EXERCISE: Both the line with "内径 (26, 175)" and the line with "类别 (26, 305)" in the records below must appear in the output, along with every line between them, exactly and with nothing added.
*** SOURCE INFORMATION Section Begins ***
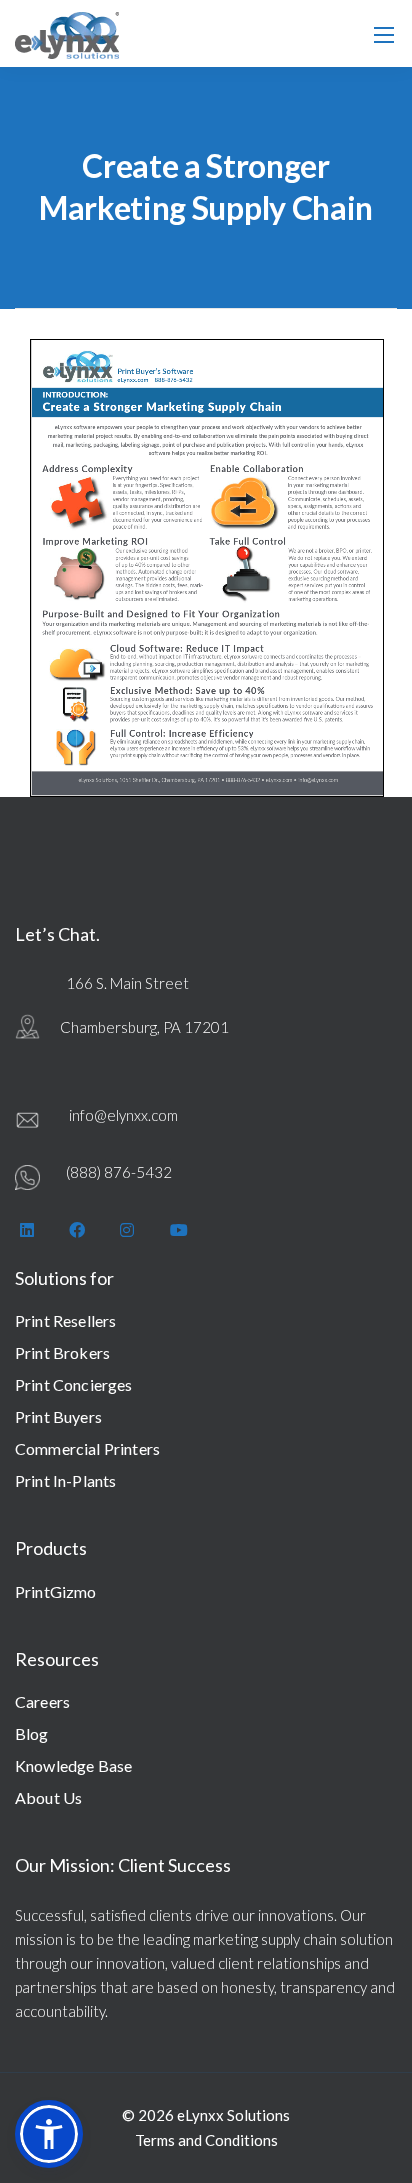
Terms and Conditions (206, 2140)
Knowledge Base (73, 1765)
*** SOURCE INFORMATION Section Ends ***
*** SOURCE INFORMATION Section Begins ***
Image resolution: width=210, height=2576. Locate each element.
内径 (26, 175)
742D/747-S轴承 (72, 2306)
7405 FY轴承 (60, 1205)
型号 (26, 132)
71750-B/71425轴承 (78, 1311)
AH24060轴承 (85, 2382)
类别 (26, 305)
*** SOURCE INFORMATION Section Ends ***
*** SOURCE INFORMATION Section Begins ***
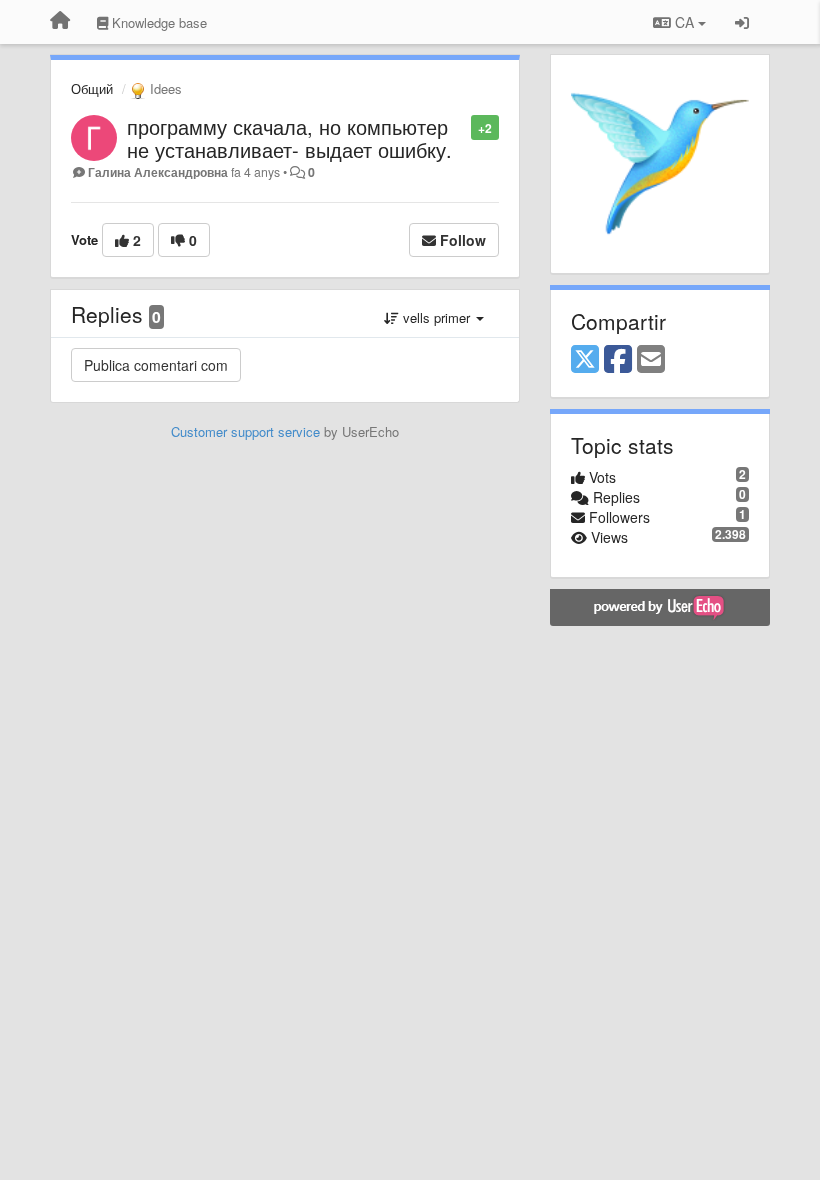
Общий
*** SOURCE INFORMATION Section Ends ***
SOLUTION TO THE EXERCISE:
内径 (26, 175)
742D/747-S轴承 (72, 2306)
7405 FY轴承 (60, 1205)
型号 (26, 132)
71750-B/71425轴承 (78, 1311)
AH24060轴承 (85, 2382)
类别 (26, 305)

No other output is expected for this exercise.